--- START Given records ---

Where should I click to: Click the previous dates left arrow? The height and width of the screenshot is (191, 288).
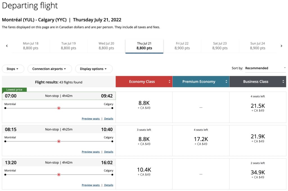click(7, 46)
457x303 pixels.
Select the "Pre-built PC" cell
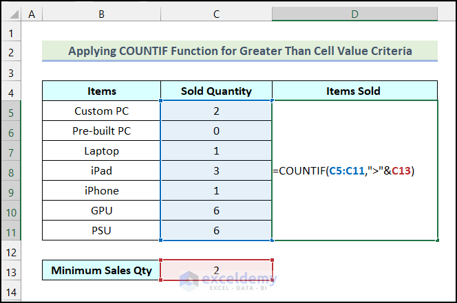coord(102,131)
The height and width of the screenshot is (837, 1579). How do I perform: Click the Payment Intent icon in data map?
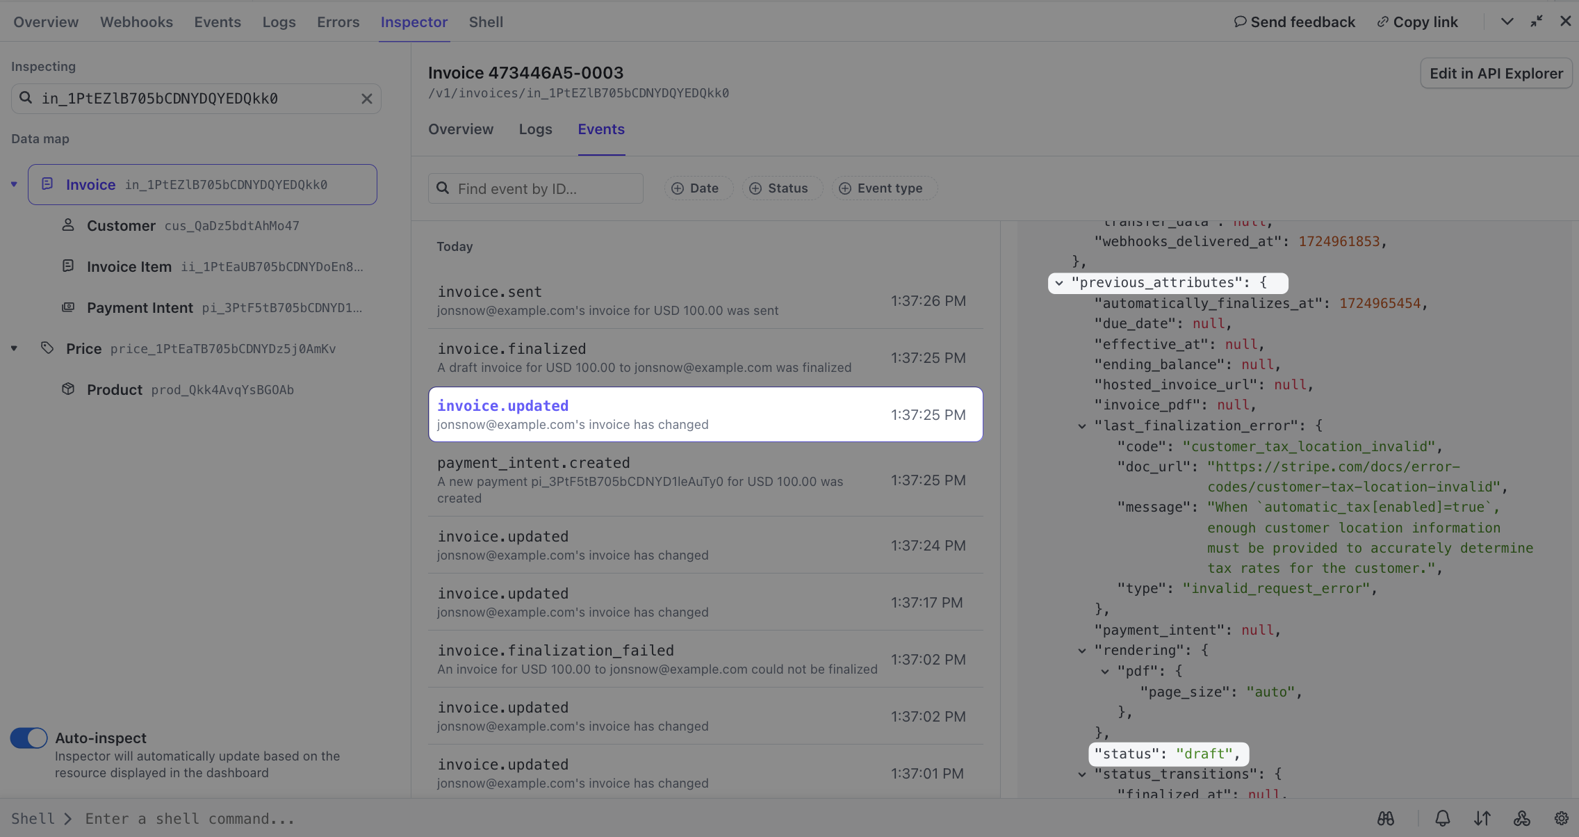(68, 307)
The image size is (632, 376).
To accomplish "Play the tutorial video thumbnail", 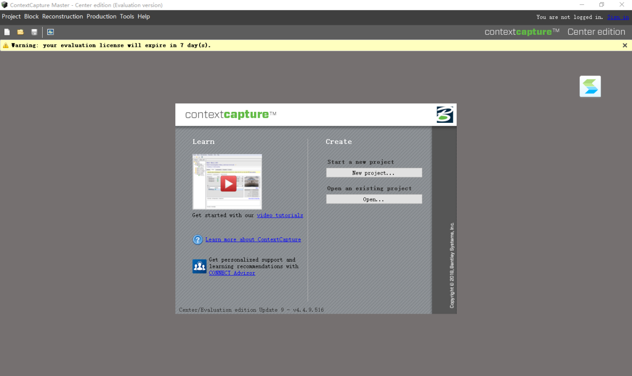I will [228, 183].
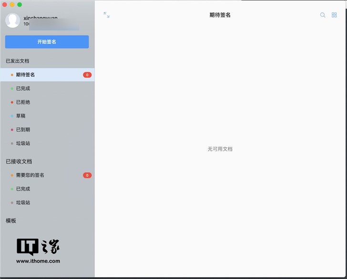The height and width of the screenshot is (279, 347).
Task: Open the 草稿 drafts folder
Action: (20, 116)
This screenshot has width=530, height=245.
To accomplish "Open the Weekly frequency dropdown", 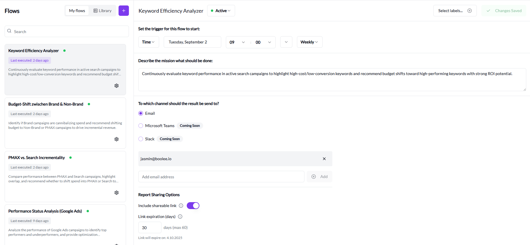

--- END Given records ---

▶ Given instruction
Update the listing from its start up to and including the line with "coord(102,131)", changing "left arrow" to "back arrow" and keeping everything else the same. Leave the pictures out of your answer.

▶ Task solution
Where should I click to: Click the previous dates back arrow? The height and width of the screenshot is (191, 288).
click(7, 46)
457x303 pixels.
Select the "Pre-built PC" cell
coord(102,131)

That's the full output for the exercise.